WHAT YOU WILL DO:
Put the listing lines into a numbered list, starting at the line that contains "The height and width of the screenshot is (614, 1080)." and ending after the line that contains "Looking at the screenshot, I should click(x=623, y=351).", with blank lines left out.

THE INPUT:
※ ※ ※

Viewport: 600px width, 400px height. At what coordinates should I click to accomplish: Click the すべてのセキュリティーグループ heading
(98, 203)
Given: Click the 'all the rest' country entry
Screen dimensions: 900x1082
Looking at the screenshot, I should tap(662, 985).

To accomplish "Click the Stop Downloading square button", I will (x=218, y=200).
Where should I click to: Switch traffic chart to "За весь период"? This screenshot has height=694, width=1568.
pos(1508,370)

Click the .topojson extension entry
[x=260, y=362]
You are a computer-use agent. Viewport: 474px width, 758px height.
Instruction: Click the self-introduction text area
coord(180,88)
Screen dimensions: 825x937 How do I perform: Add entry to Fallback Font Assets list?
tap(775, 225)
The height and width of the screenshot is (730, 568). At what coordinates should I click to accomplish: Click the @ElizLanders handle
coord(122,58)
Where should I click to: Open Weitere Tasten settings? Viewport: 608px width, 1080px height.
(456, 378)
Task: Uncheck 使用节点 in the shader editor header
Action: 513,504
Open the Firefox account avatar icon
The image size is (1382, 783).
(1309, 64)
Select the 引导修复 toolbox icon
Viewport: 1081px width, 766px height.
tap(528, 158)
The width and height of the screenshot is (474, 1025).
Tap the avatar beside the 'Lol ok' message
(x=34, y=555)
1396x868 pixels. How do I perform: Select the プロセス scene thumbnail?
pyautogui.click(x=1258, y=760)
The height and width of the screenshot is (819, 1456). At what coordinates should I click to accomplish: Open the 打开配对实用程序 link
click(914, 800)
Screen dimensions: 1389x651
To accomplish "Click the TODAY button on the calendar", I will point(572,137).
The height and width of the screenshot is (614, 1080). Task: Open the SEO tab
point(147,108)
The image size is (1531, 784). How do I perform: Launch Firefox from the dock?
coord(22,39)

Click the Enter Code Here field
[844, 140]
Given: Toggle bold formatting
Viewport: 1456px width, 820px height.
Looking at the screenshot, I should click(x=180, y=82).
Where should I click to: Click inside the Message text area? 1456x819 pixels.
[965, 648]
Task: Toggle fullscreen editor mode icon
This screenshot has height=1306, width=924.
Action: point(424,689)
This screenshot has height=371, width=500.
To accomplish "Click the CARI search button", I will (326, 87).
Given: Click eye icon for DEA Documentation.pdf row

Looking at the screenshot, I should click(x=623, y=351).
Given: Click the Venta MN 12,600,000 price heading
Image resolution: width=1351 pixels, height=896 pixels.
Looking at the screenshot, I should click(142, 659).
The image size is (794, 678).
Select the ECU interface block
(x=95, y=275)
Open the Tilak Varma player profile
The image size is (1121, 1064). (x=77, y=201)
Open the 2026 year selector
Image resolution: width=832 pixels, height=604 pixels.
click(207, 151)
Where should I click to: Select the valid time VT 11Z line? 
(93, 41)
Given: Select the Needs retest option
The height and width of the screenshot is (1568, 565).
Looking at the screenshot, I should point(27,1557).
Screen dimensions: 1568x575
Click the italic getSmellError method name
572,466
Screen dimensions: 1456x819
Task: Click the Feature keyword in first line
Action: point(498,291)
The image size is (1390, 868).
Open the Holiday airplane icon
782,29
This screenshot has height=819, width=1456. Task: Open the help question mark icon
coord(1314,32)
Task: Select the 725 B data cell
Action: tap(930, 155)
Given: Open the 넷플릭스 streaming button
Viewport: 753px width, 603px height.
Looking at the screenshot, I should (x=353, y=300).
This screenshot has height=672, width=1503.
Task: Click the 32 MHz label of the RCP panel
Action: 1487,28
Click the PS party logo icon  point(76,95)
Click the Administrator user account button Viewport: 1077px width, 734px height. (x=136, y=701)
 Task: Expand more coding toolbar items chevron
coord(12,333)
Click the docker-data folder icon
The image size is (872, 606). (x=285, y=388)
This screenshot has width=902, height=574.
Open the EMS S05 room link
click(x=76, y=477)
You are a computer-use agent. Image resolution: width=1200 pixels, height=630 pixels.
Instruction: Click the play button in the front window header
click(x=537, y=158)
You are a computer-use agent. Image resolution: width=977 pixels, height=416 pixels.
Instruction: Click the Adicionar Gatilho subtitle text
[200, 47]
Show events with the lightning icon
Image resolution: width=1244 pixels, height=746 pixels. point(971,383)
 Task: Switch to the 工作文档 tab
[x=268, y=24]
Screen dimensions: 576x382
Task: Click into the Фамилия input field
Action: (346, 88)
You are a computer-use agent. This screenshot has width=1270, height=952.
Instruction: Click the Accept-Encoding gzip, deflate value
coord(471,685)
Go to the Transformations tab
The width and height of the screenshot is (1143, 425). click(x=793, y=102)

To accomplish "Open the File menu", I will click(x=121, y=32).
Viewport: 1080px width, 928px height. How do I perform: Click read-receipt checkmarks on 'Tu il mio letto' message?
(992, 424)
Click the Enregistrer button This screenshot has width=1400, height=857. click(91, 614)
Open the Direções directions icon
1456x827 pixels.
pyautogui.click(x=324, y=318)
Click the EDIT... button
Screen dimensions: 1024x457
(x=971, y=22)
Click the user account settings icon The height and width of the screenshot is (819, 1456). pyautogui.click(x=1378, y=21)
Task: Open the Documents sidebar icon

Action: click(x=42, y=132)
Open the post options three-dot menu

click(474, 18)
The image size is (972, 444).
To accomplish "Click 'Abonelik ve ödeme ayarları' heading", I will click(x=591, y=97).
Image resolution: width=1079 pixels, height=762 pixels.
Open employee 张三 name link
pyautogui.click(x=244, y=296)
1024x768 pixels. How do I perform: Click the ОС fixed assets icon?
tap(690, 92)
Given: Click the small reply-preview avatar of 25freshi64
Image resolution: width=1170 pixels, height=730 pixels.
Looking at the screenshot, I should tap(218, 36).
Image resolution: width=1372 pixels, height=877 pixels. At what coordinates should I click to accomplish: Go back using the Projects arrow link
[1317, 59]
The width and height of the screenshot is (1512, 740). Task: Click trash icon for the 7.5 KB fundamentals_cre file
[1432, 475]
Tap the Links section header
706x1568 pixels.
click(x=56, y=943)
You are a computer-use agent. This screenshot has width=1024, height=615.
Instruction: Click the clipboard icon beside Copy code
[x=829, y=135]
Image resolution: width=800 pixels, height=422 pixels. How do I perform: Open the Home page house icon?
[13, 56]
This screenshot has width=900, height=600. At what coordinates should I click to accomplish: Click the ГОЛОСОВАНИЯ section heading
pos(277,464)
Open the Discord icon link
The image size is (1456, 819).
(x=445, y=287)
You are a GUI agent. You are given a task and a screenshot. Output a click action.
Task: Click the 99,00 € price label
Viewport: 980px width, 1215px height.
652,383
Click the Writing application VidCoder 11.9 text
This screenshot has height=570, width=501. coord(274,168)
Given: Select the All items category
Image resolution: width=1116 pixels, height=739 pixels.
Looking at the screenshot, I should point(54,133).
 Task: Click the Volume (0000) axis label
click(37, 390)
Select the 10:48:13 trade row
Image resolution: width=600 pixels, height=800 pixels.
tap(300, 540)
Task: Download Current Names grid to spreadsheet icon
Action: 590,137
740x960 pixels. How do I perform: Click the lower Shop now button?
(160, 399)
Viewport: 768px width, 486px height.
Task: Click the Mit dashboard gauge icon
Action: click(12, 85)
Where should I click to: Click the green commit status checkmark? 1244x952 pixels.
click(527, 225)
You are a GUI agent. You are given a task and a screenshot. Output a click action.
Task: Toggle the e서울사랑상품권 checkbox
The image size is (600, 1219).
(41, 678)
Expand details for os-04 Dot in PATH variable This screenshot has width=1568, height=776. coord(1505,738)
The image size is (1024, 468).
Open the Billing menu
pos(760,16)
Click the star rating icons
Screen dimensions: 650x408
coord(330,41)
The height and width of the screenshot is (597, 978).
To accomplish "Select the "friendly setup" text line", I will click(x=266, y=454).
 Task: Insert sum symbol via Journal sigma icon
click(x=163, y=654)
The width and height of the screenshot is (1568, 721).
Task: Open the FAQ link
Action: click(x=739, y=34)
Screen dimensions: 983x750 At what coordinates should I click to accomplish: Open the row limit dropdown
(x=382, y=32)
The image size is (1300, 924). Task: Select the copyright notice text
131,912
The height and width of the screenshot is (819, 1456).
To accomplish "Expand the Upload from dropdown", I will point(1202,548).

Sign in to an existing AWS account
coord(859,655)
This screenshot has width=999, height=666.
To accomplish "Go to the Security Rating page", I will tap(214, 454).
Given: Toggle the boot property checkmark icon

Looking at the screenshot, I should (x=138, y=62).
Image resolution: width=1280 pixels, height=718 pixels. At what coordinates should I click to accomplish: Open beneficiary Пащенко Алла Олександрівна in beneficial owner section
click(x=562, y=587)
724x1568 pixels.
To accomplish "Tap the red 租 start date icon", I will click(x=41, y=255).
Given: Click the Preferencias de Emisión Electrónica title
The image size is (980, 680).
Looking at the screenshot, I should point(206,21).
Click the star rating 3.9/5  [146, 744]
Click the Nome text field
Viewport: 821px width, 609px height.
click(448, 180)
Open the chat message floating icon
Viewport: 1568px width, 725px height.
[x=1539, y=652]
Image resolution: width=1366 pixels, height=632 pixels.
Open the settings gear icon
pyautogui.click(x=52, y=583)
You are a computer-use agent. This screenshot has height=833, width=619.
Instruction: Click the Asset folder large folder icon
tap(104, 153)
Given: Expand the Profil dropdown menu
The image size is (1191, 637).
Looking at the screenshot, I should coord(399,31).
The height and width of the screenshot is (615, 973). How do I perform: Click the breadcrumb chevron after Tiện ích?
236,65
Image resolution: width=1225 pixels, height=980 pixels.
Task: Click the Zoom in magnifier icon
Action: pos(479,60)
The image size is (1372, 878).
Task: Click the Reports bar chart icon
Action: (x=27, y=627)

※ ※ ※

CORRECT OUTPUT:
1. The height and width of the screenshot is (614, 1080). Task: Open the SEO tab
2. point(147,108)
3. The image size is (1531, 784). How do I perform: Launch Firefox from the dock?
4. coord(22,39)
5. Click the Enter Code Here field
6. [844, 140]
7. Given: Toggle bold formatting
8. Viewport: 1456px width, 820px height.
9. Looking at the screenshot, I should click(x=180, y=82).
10. Where should I click to: Click inside the Message text area? 1456x819 pixels.
11. [965, 648]
12. Task: Toggle fullscreen editor mode icon
13. This screenshot has height=1306, width=924.
14. Action: point(424,689)
15. This screenshot has height=371, width=500.
16. To accomplish "Click the CARI search button", I will (326, 87).
17. Given: Click eye icon for DEA Documentation.pdf row
18. Looking at the screenshot, I should click(x=623, y=351).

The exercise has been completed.